Iran’s main criticism of Azerbaijan can be attributed to concerns about potential border shifts in the South Caucasus, diminishing its weakened soft power influence. Iranian aggression toward Azerbaijan is a symptom of a reshuffling of alliances in the region and a shifting of global dynamics, resulting in new partnership blocs. Despite Tehran’s claims of maintaining the leading regional power, its influence over Azerbaijan and the region declined even before the 2020 events.
The diplomatic standoff between Tehran and Baku arose due to the violent riots against the Islamic regime after the torture and killing of Mahsa Amini, an Iranian Kurd. The political and economic instability in Iran, particularly in Azerbaijan, led to the deterioration of relations with the immediate neighbourhood, including Azerbaijan. Despite diplomatic escalation, Iran increased trade volumes with several countries in the region, highlighting the long-established IR system control that economic and political ties are developing separately. In the 2022-2023 fiscal year, Iran traded 58.25 million tons of goods worth $35.11 billion with the Persian Gulf’s six littoral states, registering a 10.05% rise in value compared with the previous year’s corresponding period.

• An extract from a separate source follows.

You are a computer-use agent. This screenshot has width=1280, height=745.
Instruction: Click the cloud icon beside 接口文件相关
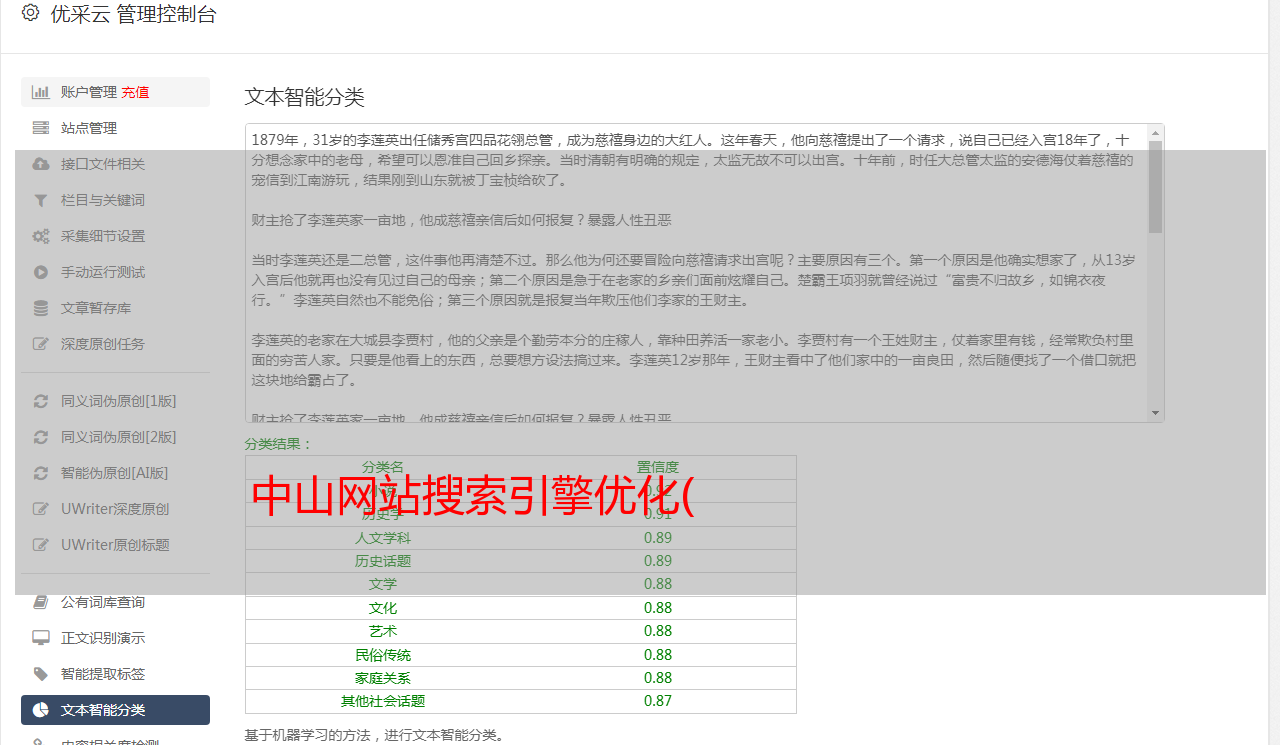41,164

Azerbaijan has long been Tehran’s leading trade partner amid its struggle with harsh inflation and mounting unemployment rates. The trade turnover between Azerbaijan and Iran in January-May 2023 amounted to $212,612,000, up 7.6% from the same period in 2022. Azerbaijan and Iran have been engaged in regional infrastructure projects, particularly railway links and new highways, which have significantly influenced their trade relations, with exports from Azerbaijan to Iran amounting to $7,558,000 and from Iran to Azerbaijan $205,053,000 respectively. The Azerbaijan-Iran transit route has become even more important recently due to the Ukraine war, extensive Western sanctions against Russia, and the upgrade of the preferential trade agreement between Iran and the Eurasian Economic Union to a free trade agreement.

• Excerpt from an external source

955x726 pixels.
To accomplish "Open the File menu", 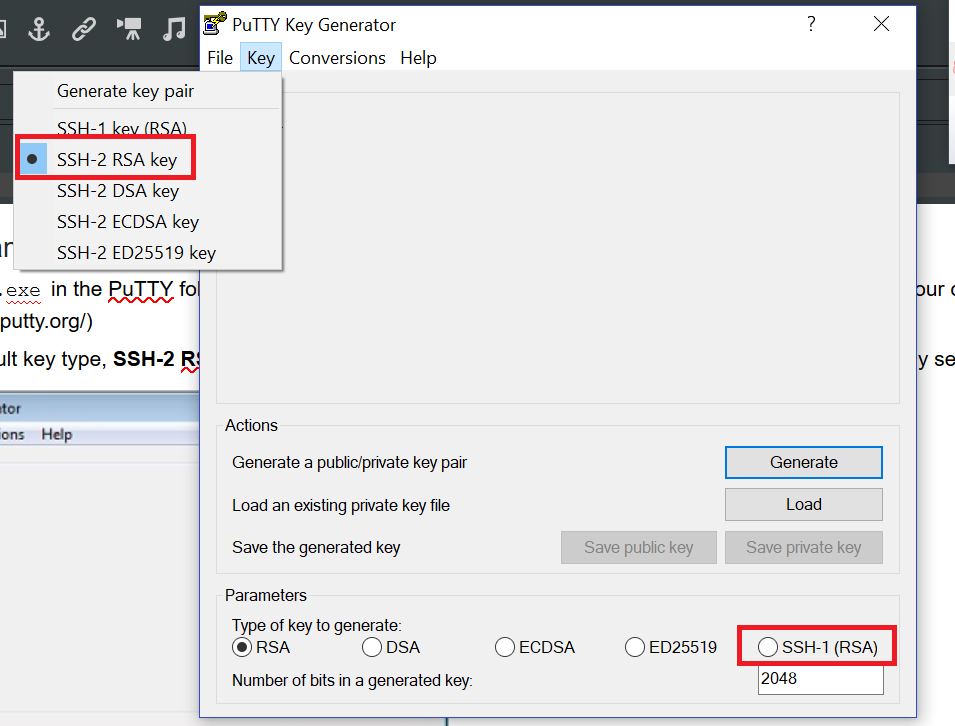I will [219, 57].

The Nuclear Deal and Shifting Dynamics
The 2015 Joint Comprehensive Plan of Action (JCPOA), also known as the Iran Nuclear Deal, was a diplomatic agreement aimed at curbing Iran’s nuclear ambitions in exchange for sanctions relief. During its implementation, relations between Iran and Azerbaijan remained stable, with trade flourishing, energy cooperation expanding, and cross-border ties upward. However, the US withdrawal from the JCPOA in 2018 and the reimposition of harsh sanctions on Iran created a volatile situation in the region. Iran’s paranoia is driven by fear of encirclement by hostile forces and concerns over separatism among its Azerbaijani population.

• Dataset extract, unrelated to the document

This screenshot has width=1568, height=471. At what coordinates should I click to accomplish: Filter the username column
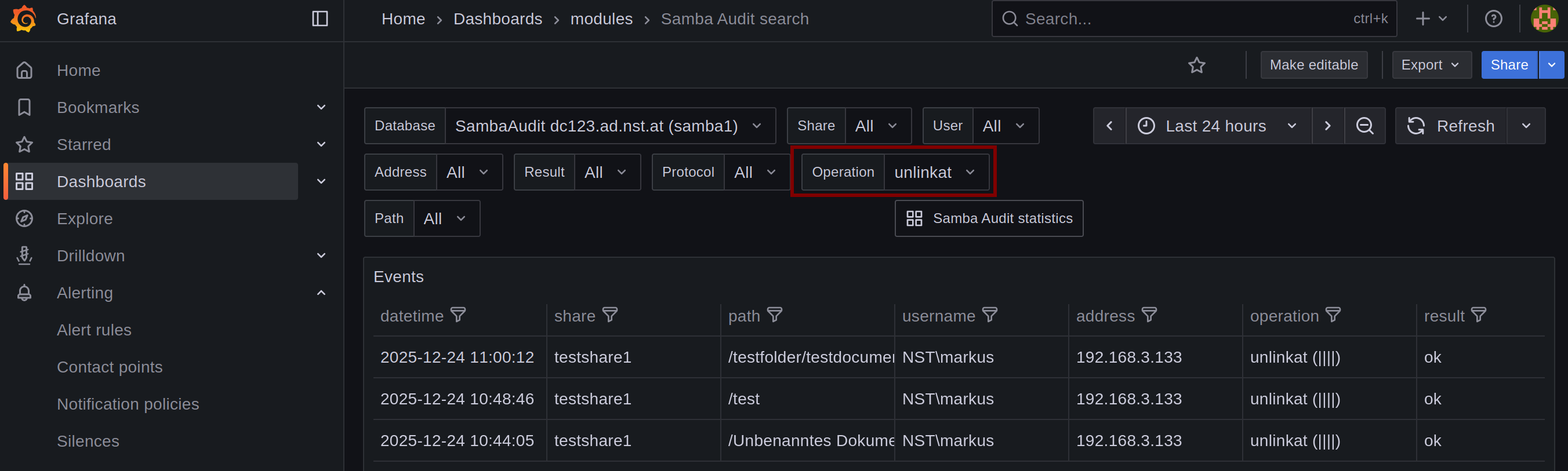point(990,315)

The presence of Western military forces in neighbouring countries and Iran’s belief in foreign involvement in domestic affairs contribute to its sense of encirclement. Iran’s paranoia has affected its relations with Azerbaijan in various ways, including diplomatic tensions, energy cooperation, cross-border tensions, and cultural ties. Iran has criticized Azerbaijan for its cooperation with Israel and the US, viewing these ties as threats to its security.